**Task list**
- a) Please answer these questions about the essay on the "failed" woman, one answer per line and marked (i), (ii), (iii) to match:
(i) What does the essay say women feel compelled to play constant catchup to?
(ii) Which older Hollywood style does it name?
(iii) In how many ways does it say we're told we "fail" at being a woman?
- b) Write the next part of the essay on the "failed" woman, picking up after its final sentence.

**Supplied passage**
______

“Failed” Woman: The Unattainable Gender Ideal
For those of us who identify with the idea of womanhood or being a woman, there is an expectation that “woman” is not a static identity, but instead something that needs to be in constant maintenance to keep up with the cultural times and beauty standards. The ideal of the “perfect” woman has changed throughout history, reflecting the power structures and values of the times, leaving a legacy of women feeling compelled to play constant catchup to an ever-changing ideal.
Even within older Hollywood styles of glamorized blonde bombshells, and even older colonial settler ideas of white beauty standards, the societal norm implies that the pinnacle of womanhood is a woman who is in keeping with the standard body type, temperament, and ethnicity deemed appropriate for mass consumption.
However, there is no right nor one way to be a woman.
Anyone who has once considered themself to be a woman or is currently a woman could tell you that everyone seems to have a specific idea of who or what a woman is and should be. However, in reality, in as many ways as there are different ideals of what a woman should be, there are also a million and a half ways we’re told we “fail” at being a woman.

______

**Source data**
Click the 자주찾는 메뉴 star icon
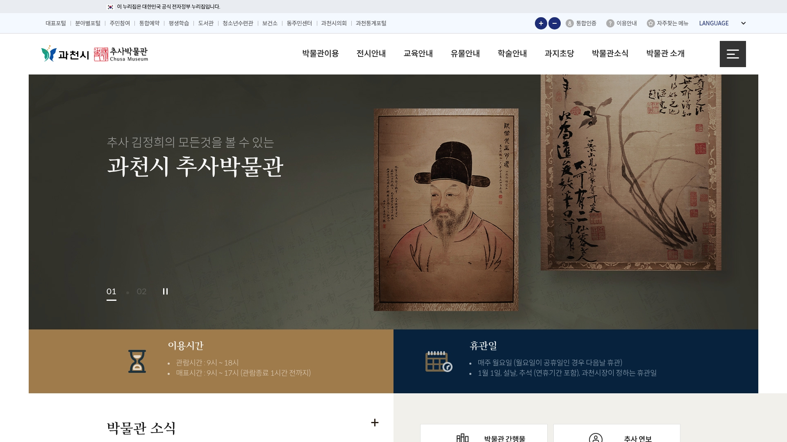The height and width of the screenshot is (442, 787). tap(651, 23)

______

**Results in order**
- a)
(i) An ever-changing ideal.
(ii) Glamorized blonde bombshells.
(iii) A million and a half.

- b)
In examining all this, there is an inherent unattainability to womanhood.
To have an ideal that is not only constantly changing but also incredibly narrow, leaves many feeling like a failed woman. Being a “failed woman” is both a description of an experience and a moral judgment made by society. The experience of a “failed woman” implies that we are all starting from the same place on equal footing to meet the established requirements, yet in reality, every single person may have their own unique experience trying to express womanhood that intersects with their race, ability, class, gender expression, etc.
Whether you grew up as a debutante or a tomboy, navigating womanhood can be a challenge for all, and especially for those who transgress gender. For trans and nonbinary individuals, this feeling of not fitting into a neat image can be understood across the gender spectrum.
Not Quite Woman Enough
The heightening of your voice to seem approachable, the curling in your shoulders to seem smaller, the picking apart of every minute detail of social interaction. For some transwomen, transfemme, and nonbinary people, the struggle to align with womanhood and the struggles of unattainable femininity is a daily task. The feeling of “not being femme or woman enough” is heightened with every misplaced hair that could be scrutinized.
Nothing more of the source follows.